## begin DOCUMENT

# Delta 10" Contractor Table Saw Questions.



## Bigred15 (Dec 22, 2008)

Model # 36-649 1 1/2 HP Belt driven. 20x27 inch table with 30 inch rip capacity. I found a good deal on one and I want to know if there are any problems or drawbacks. Thanks.


----------



## cabinetman (Jul 5, 2007)

Bigred15 said:


> Model # 36-649 1 1/2 HP Belt driven. 20x27 inch table with 30 inch rip capacity. I found a good deal on one and I want to know if there are any problems or drawbacks. Thanks.



For a contractors saw it is a good saw. With the proper blade you can get excellent results. Space wise, the motor hangs out the back. You could upgrade that saw with a "T" square type fence with a greater capacity, and set the saw up to be mobile if you need it. Parts are available for that model. 

If you get a good deal on one, it's worth considering.


----------



## Conner (Sep 14, 2008)

I have what I think is a slightly older vintage (than that one) Delta contractor's saw and I like it very much. Obviously a full cabinet saw would be nicer, but I think mine does a good job especially for the money. I think contractor's saws are a good value. You can upgrade to a nice fence and add outfeed and side tables and have a very nice set-up.


----------



## bradnailer (Nov 11, 2008)

I have a Delta contractor saw and it has performed well. Dust collection is a little more difficult due to the open back but other than that, I'm extremely pleased with my saw.


----------



## firehawkmph (Apr 26, 2008)

I have had a delta contractors saw for over 30 years and other than replacing the original belt with one of those separate link type belts, it has performed well.
Mike Hawkins


----------



## jvdov (Nov 27, 2008)

I have a Delta contractor saw. I have had it for many years. It is fairly accurate. I have upgraded with a t type rip fence. If you use the delta t fence, it is not reccomended for a contractor saw with sheet metal extension tables. Only cast fences. I was able to put mine on my saw but it was difficult. 

I am looking for a replacement cabinet saw right now.


----------



## skymaster (Oct 30, 2006)

Been running mine for over 10 yrs at least 5 days a week. Still using the original drive belt!. I have the Unifence, once I got used to it I would not trade it for a Bies. Only major thing I have done is add a slider attachment, I wood be lost without it.:yes:


----------



## Bigred15 (Dec 22, 2008)

Well, I picked it up. Thanks all for the input. The guy I bought it off of, bought it reconditioned a year ago and never used it, the rip fence and rails were still in the original box. I scored it for $150, pics to follow later on today.


----------



## knotscott (Nov 8, 2007)

$150 is a heck of deal. The motor is worth close to that! Now you've got some benjiman' left over for a good blade or two! :thumbsup:


----------



## Bigred15 (Dec 22, 2008)

## end DOCUMENT
## begin INFORMATION SUPPLIED

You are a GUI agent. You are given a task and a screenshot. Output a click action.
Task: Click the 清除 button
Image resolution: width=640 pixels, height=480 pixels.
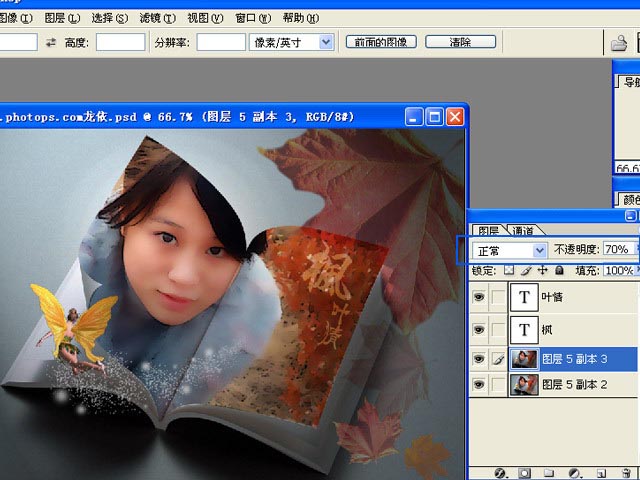coord(461,42)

## end INFORMATION SUPPLIED

- [WORK REQUIRED]
Using the table saw thread, answer each question below.
1. What horsepower does Bigred15 give for Model # 36-649?
2. According to bradnailer, what makes dust collection a little more difficult?
3. How much did Bigred15 pay for the saw?

- [WRITTEN ANSWER]
1. 1 1/2 HP
2. The open back
3. $150